The blackhole is barely 1600 light years away, and 10 times the mass of the sun
The Gaia probe from the European Space Agency, according to Kareem El-Badry of the Harvard-Smithsonian Centre for Astrophysics, has discovered the closest ever known black hole to Earth, and it is barely 1,600 light-years away in the constellation Ophiuchus. The discovery was made by observing the motion of its companion star, which travels around the black hole at a distance similar to that of Earth’s orbit around the sun.
El-Badry and his associates published their findings in Monthly Notices of the Royal Astronomical Society after having the International Gemini Observatory using one of the twin telescopes, which is run by NSF’s NOIRLab. The black hole has been named Gaia BH1 by astronomers and is observed to be three times closer to Earth than the previous record-holder, an X-ray pair in the constellation of the Monoceros.
The amazing discovery was made possible by closely monitoring the movements of the black hole’s companion, a star similar to the sun that orbits the black hole at a distance nearly equivalent to that of the Earth’s orbit of the sun. Despite the fact that the Milky Way Galaxy is home to millions of stellar-mass black holes, only a few of them have been discovered thus far.
These black holes were discovered through their energizing interactions with a companion star. As it spirals in toward the black hole, superheated matter from a neighboring star emits powerful X-rays and material jets. Black holes simply blend in with their surroundings when they are quiescent, or not actively consuming matter.
The researchers first looked at data from the Gaia spacecraft of the European Space Agency to evaluate whether or not the system might contain a black hole. Gaia observed the minute changes in the star’s velocity caused by a large invisible object. The Gemini Multi-Object Spectrograph instrument on Gemini North was utilised by El-Badry and his team to conduct a more thorough analysis of the system. By measuring the companion star’s velocity as it encircled the black hole, this gadget was able to precisely calculate the companion star’s orbital period.
The team was able to determine that the binary system’s centre body was indeed a black hole with a mass about equal to our sun thanks to the Gemini follow-up observations, which were important in limiting the orbital motion and, consequently, the masses of the two components.

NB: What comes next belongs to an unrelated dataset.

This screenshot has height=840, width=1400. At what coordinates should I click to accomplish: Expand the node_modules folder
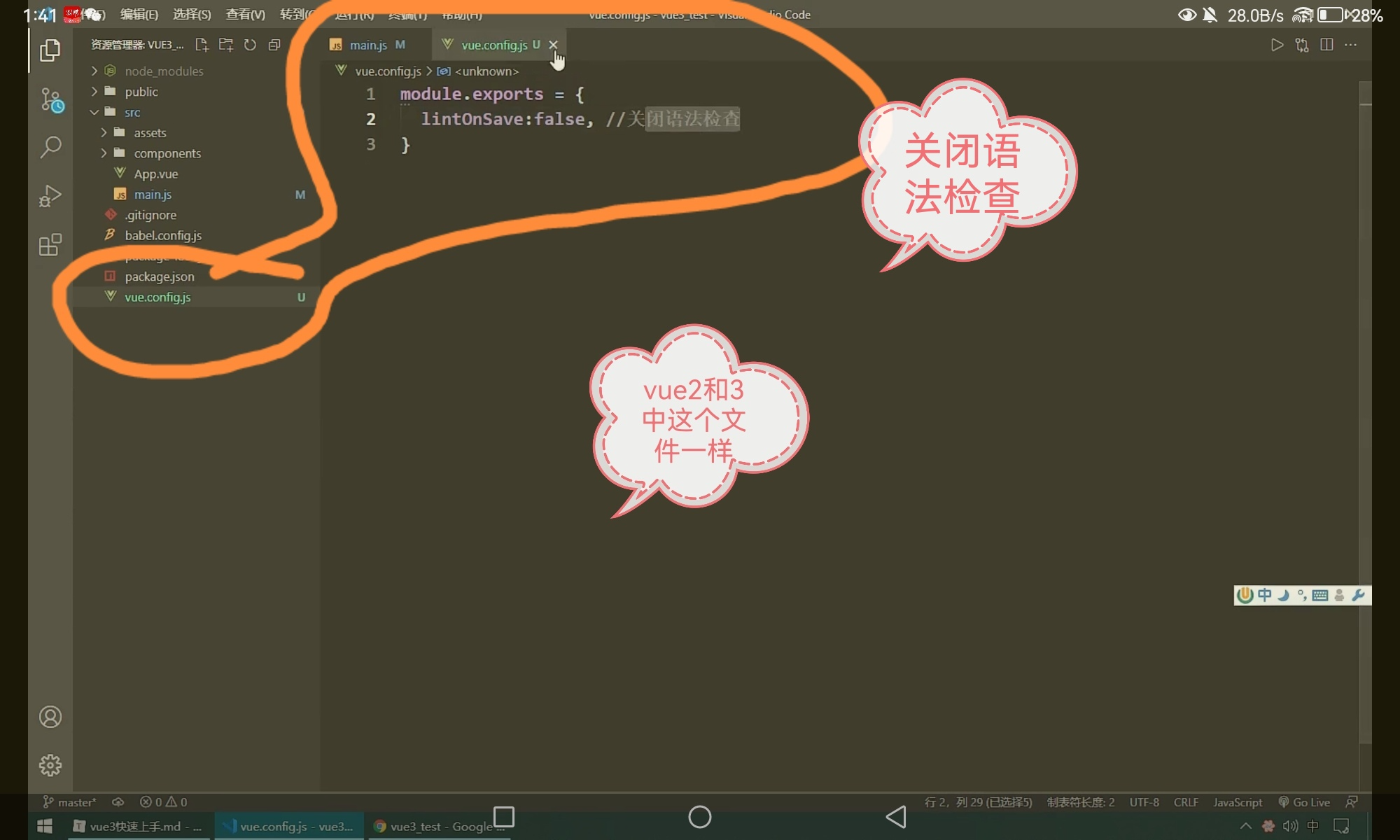pyautogui.click(x=164, y=71)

Using astronomers’ current theories of the formation of binary systems, it is challenging to explain the peculiar configuration of the Gaia BH1. The progenitor star would have had a mass at least 20 times that of the sun. It later underwent evolution to become the recently discovered black hole.
If both stars had formed at the same time, the massive star would have quickly evolved into a supergiant, enlarging and swallowing the second star before it had the chance to develop into a proper, main-sequence star like our sun, which burns hydrogen. This would have meant that the second star would have had a brief lifespan of a few million years. According to the black hole pair’s results, the solar-mass star could not have survived that event and turned into an apparently normal star.
The solar-mass star should have ended up in an orbit that is substantially closer to what is actually observed, according to all theoretical models that do allow for survival.
This suggests that there are significant knowledge gaps regarding the formation and evolution of black holes in binary systems, as well as the presence of an undiscovered population of dormant black holes in binary systems.
NSF Gemini Program Officer Martin Still said: “As part of a network of space- and ground-based observatories, Gemini North has not only provided strong evidence for the nearest black hole to date but also the first pristine black hole system, uncluttered by the usual hot gas interacting with the black hole,”
Among all celestial objects in the cosmos, black holes are the most extreme and yet the most intriguing. Most likely, the centres of all giant galaxies contain supermassive versions of these inconceivably dense structures. With an estimated 100 million in the Milky Way alone, stellar-mass black holes—which weigh five to one hundred times as much as the sun—are significantly more prevalent.